# Excerpt
>> start

GC-less tutorial?
Tove
tove at fransson.se
Sun Apr 8 07:17:29 PDT 2012
On Saturday, 7 April 2012 at 17:31:02 UTC, Artur Skawina wrote:
> On 04/07/12 17:25, Tove wrote:
>> Hi,
>>
>> are there any good tutorials for using D totally without GC,
>> detailing some common pitfalls?
>>
>> One thing on my wishlist would be a way to detect accidental
>> GC allocations resulting from side-effects of every-day
>> operations... generating linking errors would be sufficient
>> for detecting this...
>
> One problem with this is that the runtime wants to alloc some
> things before your
> code gets to run - so you can't just remove the functions from
> the build. You're
> left with either modifying the runtime or somehow ignoring the
> initial allocations
> (which usually won't cause any problems). If using a custom RT
> would have been an
> option you wouldn't be asking these questions (as you could
> just omit the symbols),
> so...

>> end

# Prompt 1
In the listing, switch "screenshot" to "screen capture" starting with the line with "You are a GUI" and going on through the end of the listing, keeping everything else unchanged. Leave the pictures out.

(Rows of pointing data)
>> start

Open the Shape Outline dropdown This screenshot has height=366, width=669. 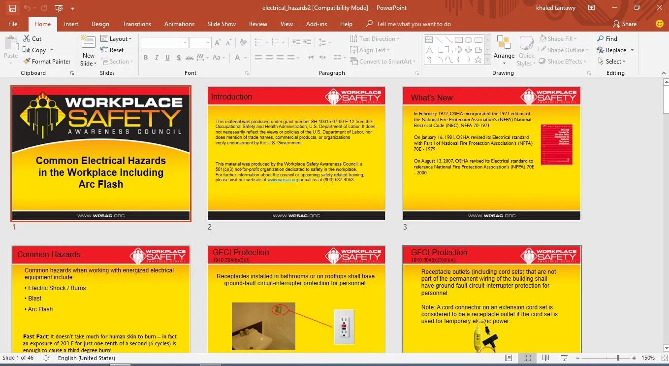(563, 50)
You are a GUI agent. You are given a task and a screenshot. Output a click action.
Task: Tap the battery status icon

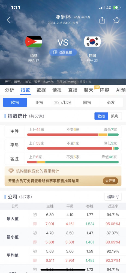coord(116,8)
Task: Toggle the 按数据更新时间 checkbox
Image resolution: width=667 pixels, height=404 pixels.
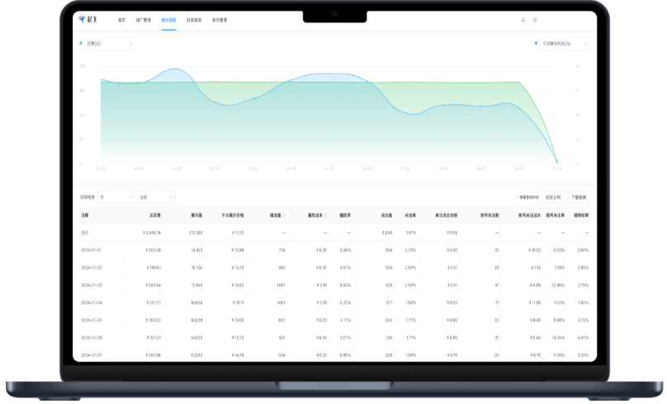Action: click(517, 198)
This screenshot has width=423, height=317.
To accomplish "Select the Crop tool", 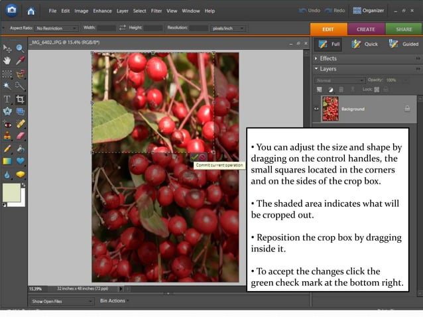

>> end

# Prompt 2
Answer these questions about the post:
(a) What timestamp is shown for the post?
(b) In the quoted reply, what does the runtime want to do before your code gets to run?
(c) What would be sufficient for detecting accidental GC allocations?

# Exercise response 1
You are a GUI agent. You are given a task and a screen capture. Output a click action.
Task: Tap the battery status icon

coord(116,8)
Task: Toggle the 按数据更新时间 checkbox
Image resolution: width=667 pixels, height=404 pixels.
Action: click(517, 198)
This screen capture has width=423, height=317.
To accomplish "Select the Crop tool", 

# Exercise response 2
(a) Sun Apr 8 07:17:29 PDT 2012
(b) Allocate some things.
(c) Generating linking errors.